EXERCISE GOAL: Copy everything from the line containing "Given: Select the hand pan tool" down to the line containing "tap(399, 48)", both of those lines included.

EXERCISE DATA:

· · · · ·

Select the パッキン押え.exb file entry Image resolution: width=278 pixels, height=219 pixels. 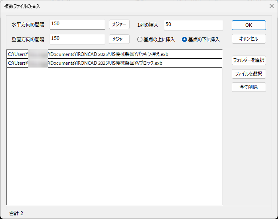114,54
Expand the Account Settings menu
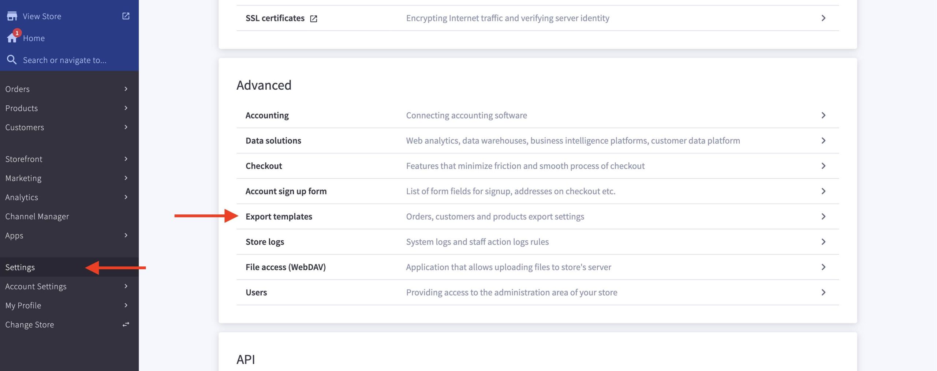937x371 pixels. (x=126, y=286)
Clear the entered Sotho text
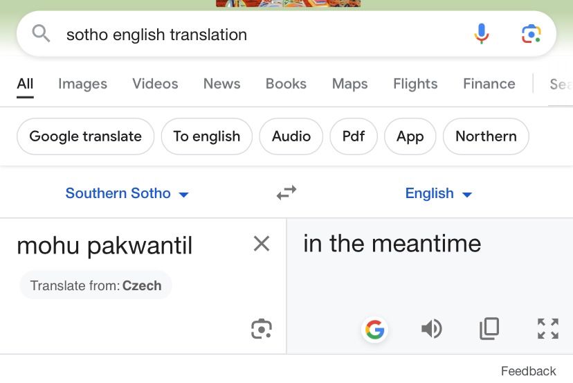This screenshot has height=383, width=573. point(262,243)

· · · · ·

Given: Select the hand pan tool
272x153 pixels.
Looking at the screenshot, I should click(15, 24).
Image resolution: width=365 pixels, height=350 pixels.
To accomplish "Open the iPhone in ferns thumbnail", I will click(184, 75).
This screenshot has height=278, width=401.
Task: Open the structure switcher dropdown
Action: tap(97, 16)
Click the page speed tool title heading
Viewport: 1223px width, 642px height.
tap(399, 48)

· · · · ·

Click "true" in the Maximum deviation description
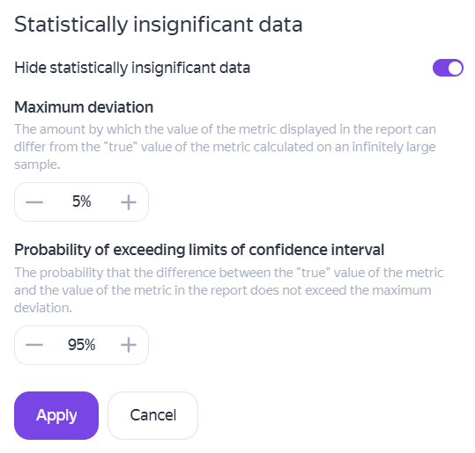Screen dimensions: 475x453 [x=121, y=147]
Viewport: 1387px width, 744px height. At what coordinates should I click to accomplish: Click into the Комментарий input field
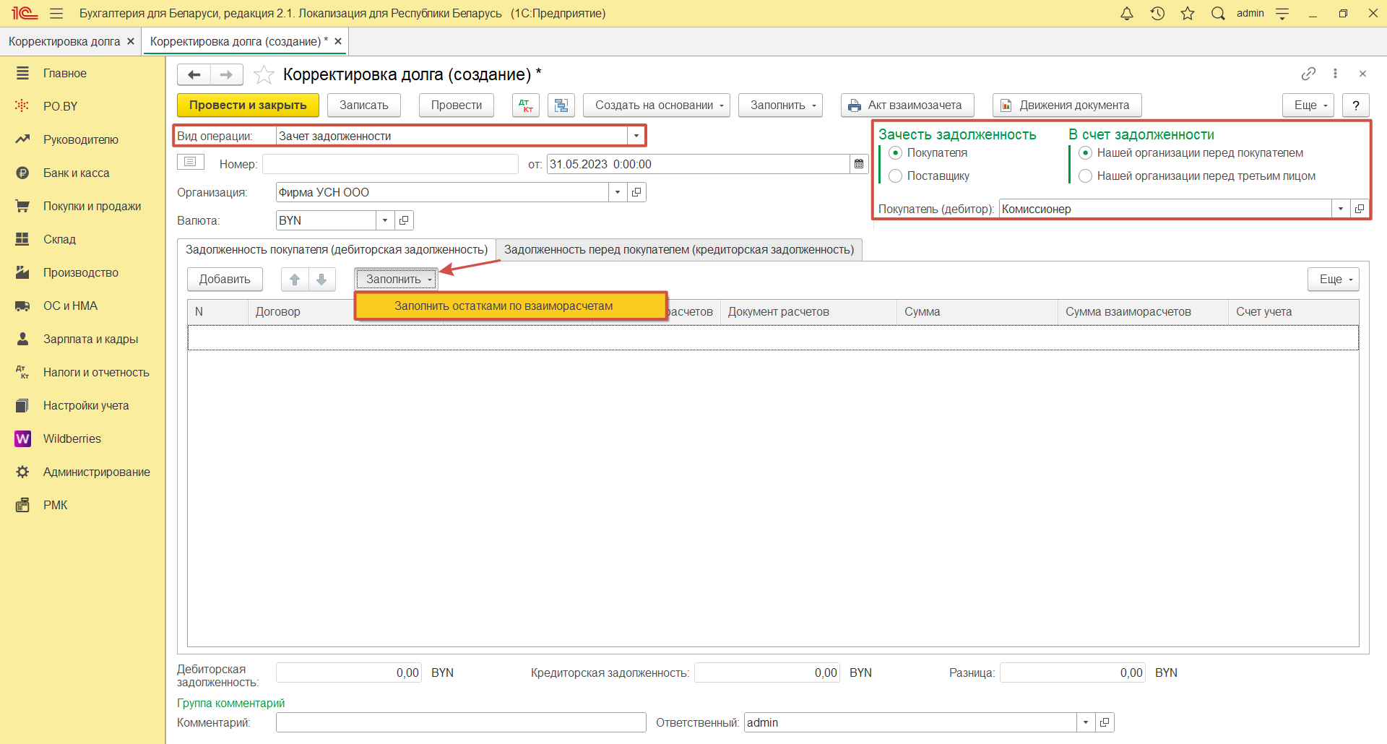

· · · · ·

WRITTEN ANSWER:
Given: Select the hand pan tool
272x153 pixels.
Looking at the screenshot, I should click(15, 24).
Image resolution: width=365 pixels, height=350 pixels.
To accomplish "Open the iPhone in ferns thumbnail", I will click(184, 75).
This screenshot has height=278, width=401.
Task: Open the structure switcher dropdown
Action: tap(97, 16)
Click the page speed tool title heading
Viewport: 1223px width, 642px height.
tap(399, 48)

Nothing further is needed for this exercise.